Mas, apesar do extremo dessa dor – mais ainda de caráter moral do que físico – nota-se, no semblante do Crucificado, uma paz, uma misericórdia, uma delicadeza de sentimento, em que o furor não está presente. A tristeza, sim, está presente em tudo. Mas é tal a tristeza desse condenado à morte, é tão sublime sua atitude, que ela transcende, de longe, a majestade de um rei!
O artista soube muito bem representar os cabelos de Nosso Senhor. Não estão penteados ordenadamente, porque tal não teria propósito depois de tudo quanto Ele sofreu. Entretanto, estão desgrenhados lindamente, de maneira que formam cachos belíssimos. A barba é tão pequena, que dificilmente poderia se tornar revolta. Ela cai de modo ordenado, emoldurando o rosto.

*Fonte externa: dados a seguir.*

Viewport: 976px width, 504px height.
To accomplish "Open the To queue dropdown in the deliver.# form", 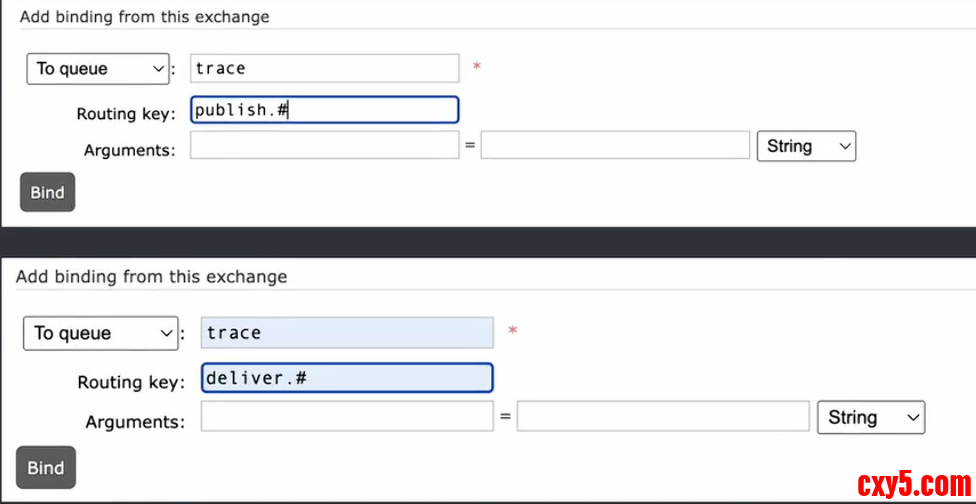I will [x=100, y=333].
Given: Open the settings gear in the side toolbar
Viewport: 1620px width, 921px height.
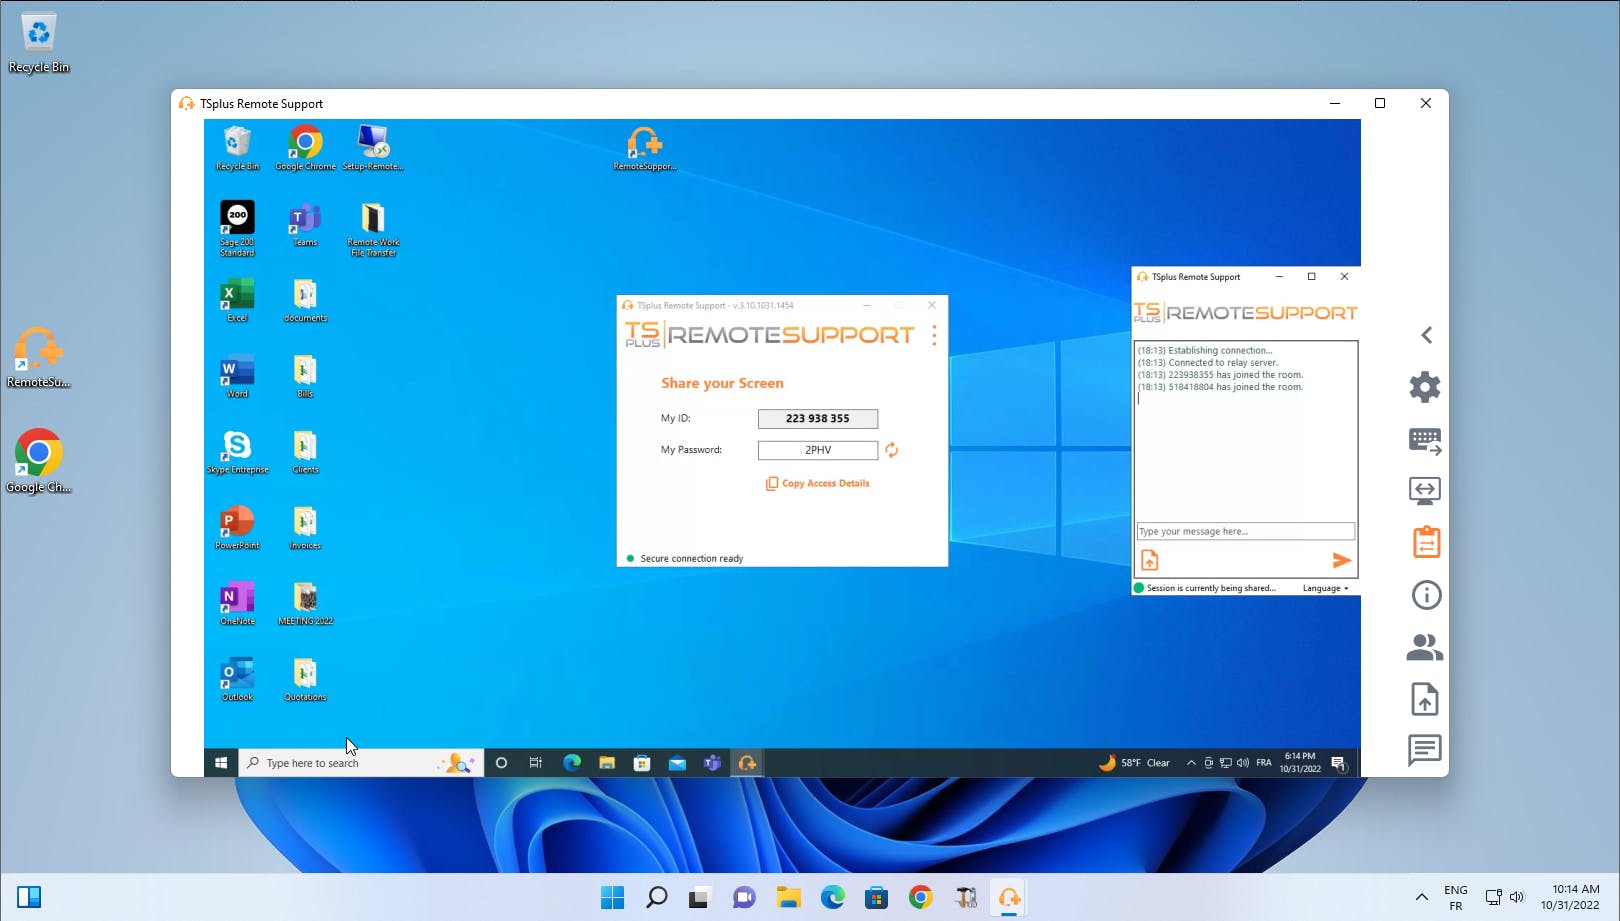Looking at the screenshot, I should pos(1425,387).
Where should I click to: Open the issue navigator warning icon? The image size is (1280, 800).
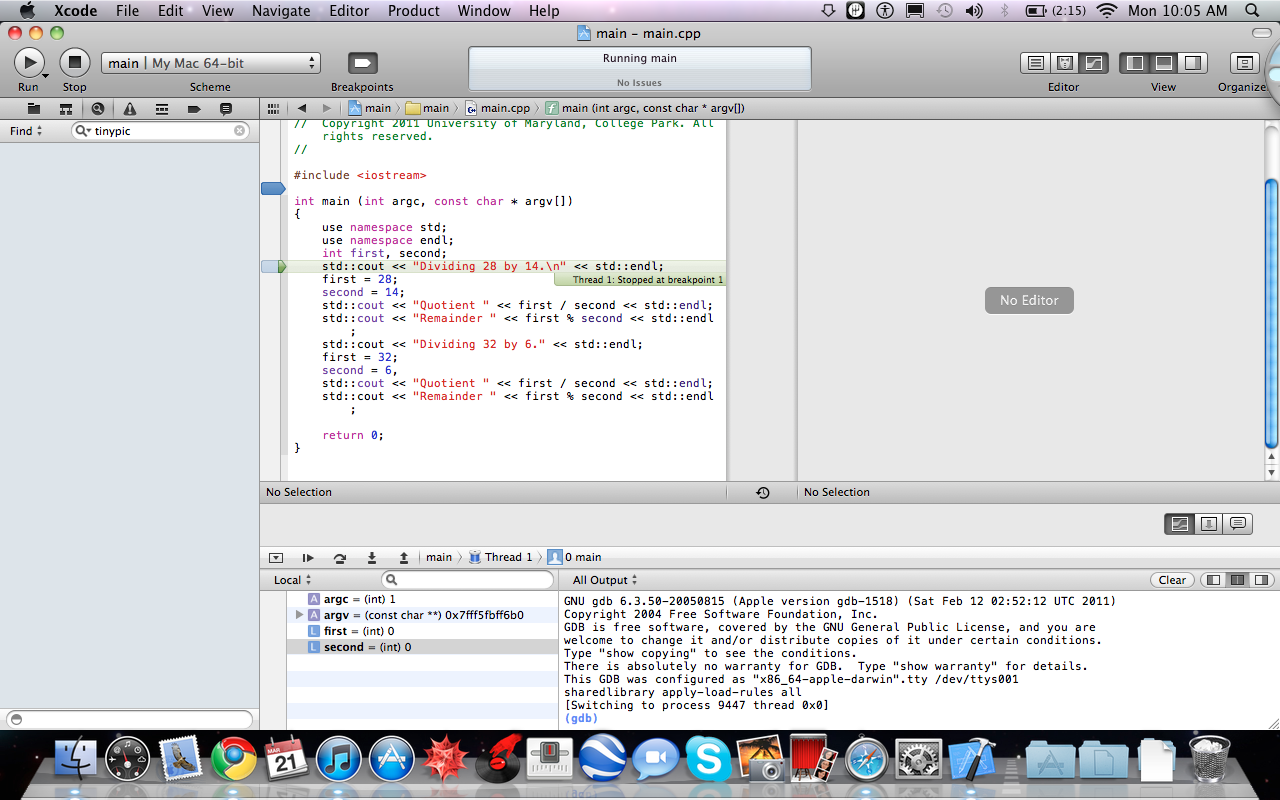pos(130,109)
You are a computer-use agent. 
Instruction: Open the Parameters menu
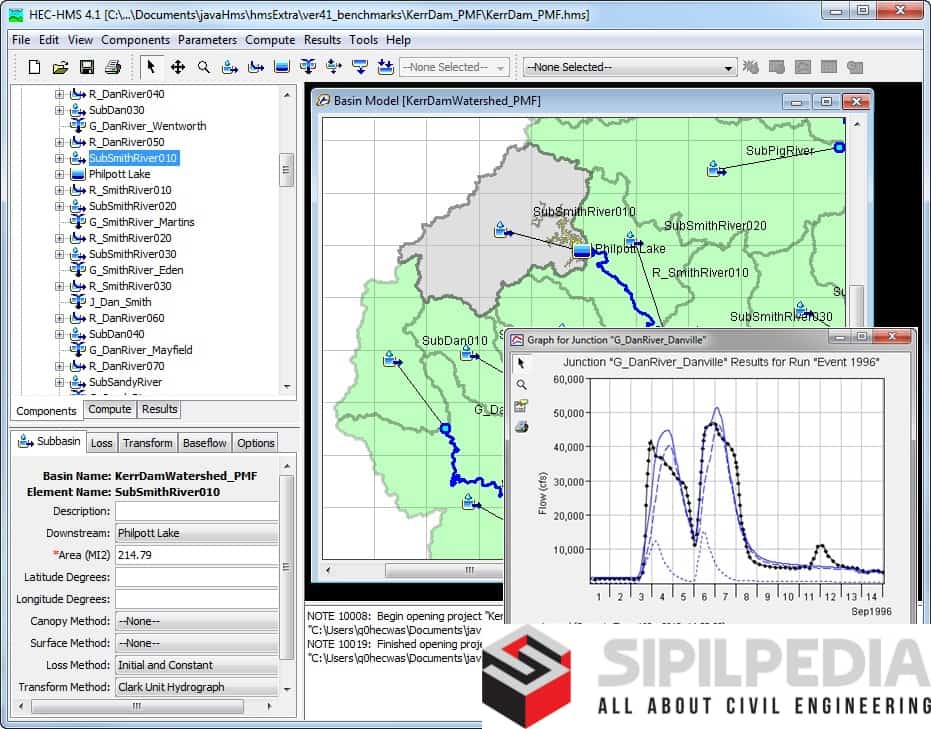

Completando o quadro, sobre a divina cabeça um resplendor de prata, no centro do qual cintila um topázio, com a linguagem muda das pedras preciosas. Sem o topázio, algo estaria faltando, que não se saberia enunciar explicitamente. O topázio, pedra dourada, talvez afirme que, por detrás da dor e mais alto do que ela, algo brilha, apesar de tudo: a glória!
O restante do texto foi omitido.